## Task instructions
Only the lines from the one containing "Task: Copy account 366 with its copy icon" through the end of the listing belong in the answer, repeated exactly, with no pictures.
□ □ □ □
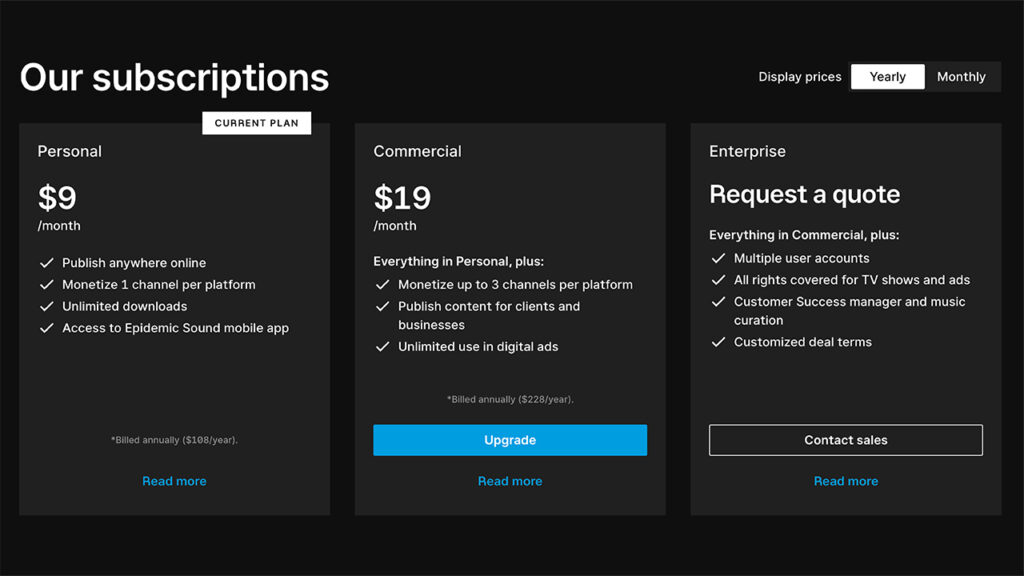Switch price display to Monthly
Screen dimensions: 1024x576
pos(961,76)
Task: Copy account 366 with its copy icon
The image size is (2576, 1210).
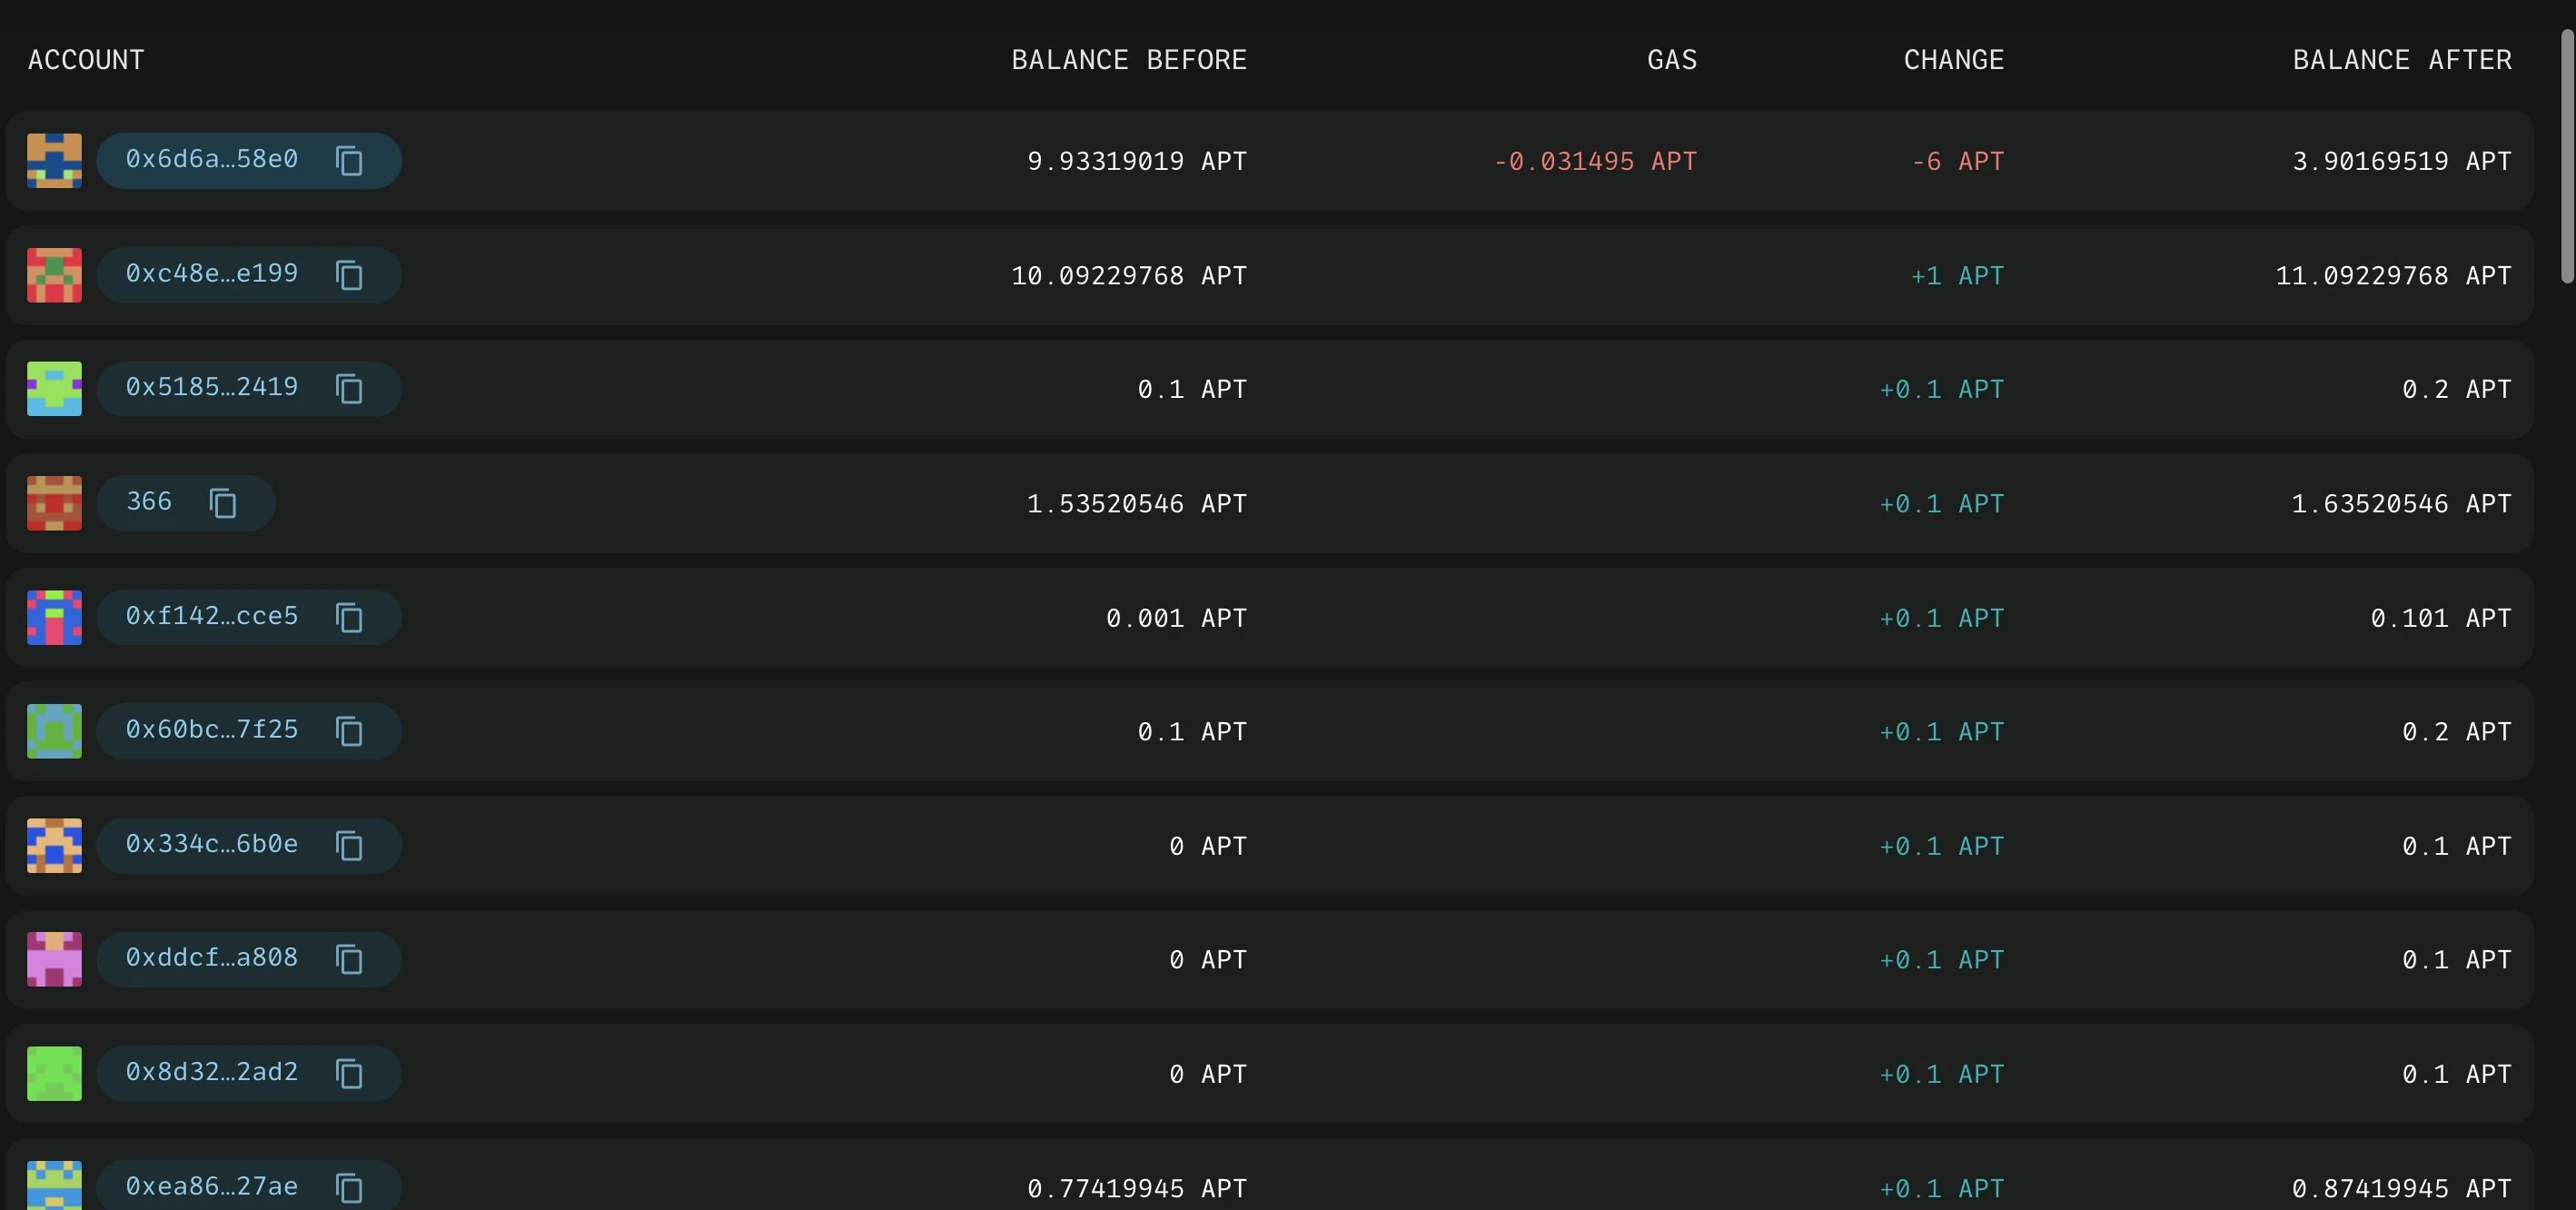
□ □ □ □
## Task response
Task: Copy account 366 with its copy icon
The image size is (2576, 1210).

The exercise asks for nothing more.